WHAT THE EXERCISE ASKS:
In the data below, the answer is the run of lines from the line containing "You are a computer-use" through the line containing "Instruction: Uncheck the", both included; print it exactly and nothing else.

DATA:

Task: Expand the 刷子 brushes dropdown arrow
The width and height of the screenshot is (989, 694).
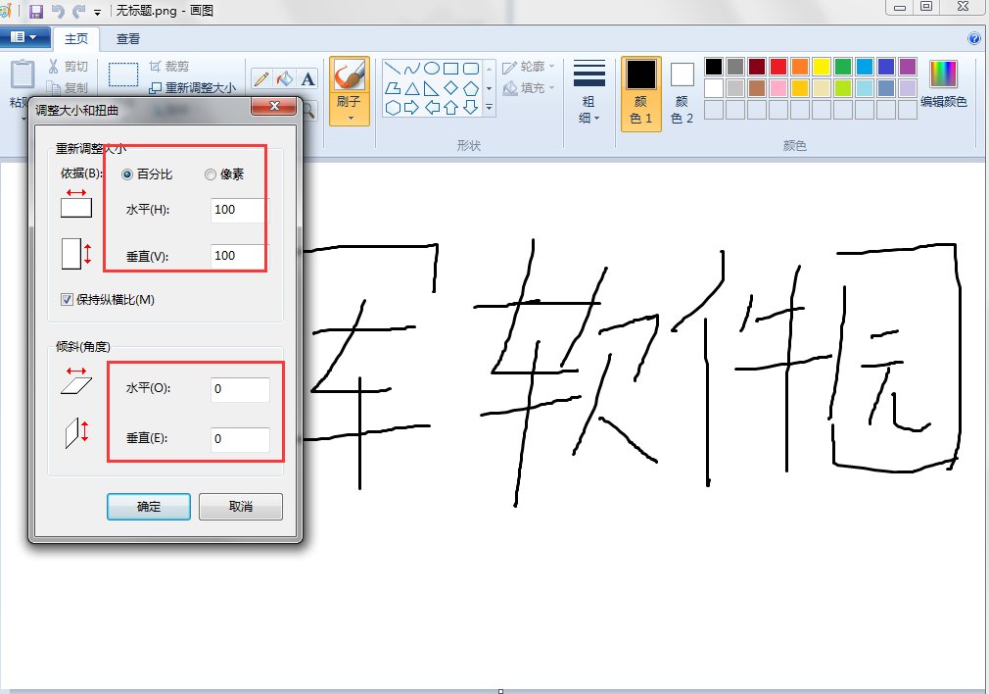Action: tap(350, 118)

* * *

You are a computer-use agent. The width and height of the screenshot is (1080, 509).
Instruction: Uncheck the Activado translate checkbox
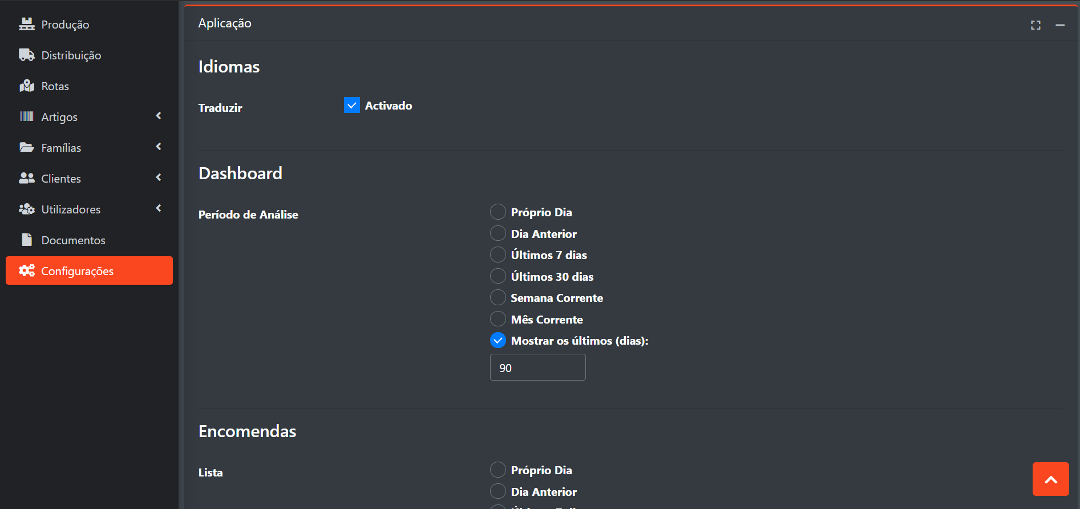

EXERCISE OUTPUT:
You are a computer-use agent. The width and height of the screenshot is (1080, 509).
Instruction: Uncheck the Activado translate checkbox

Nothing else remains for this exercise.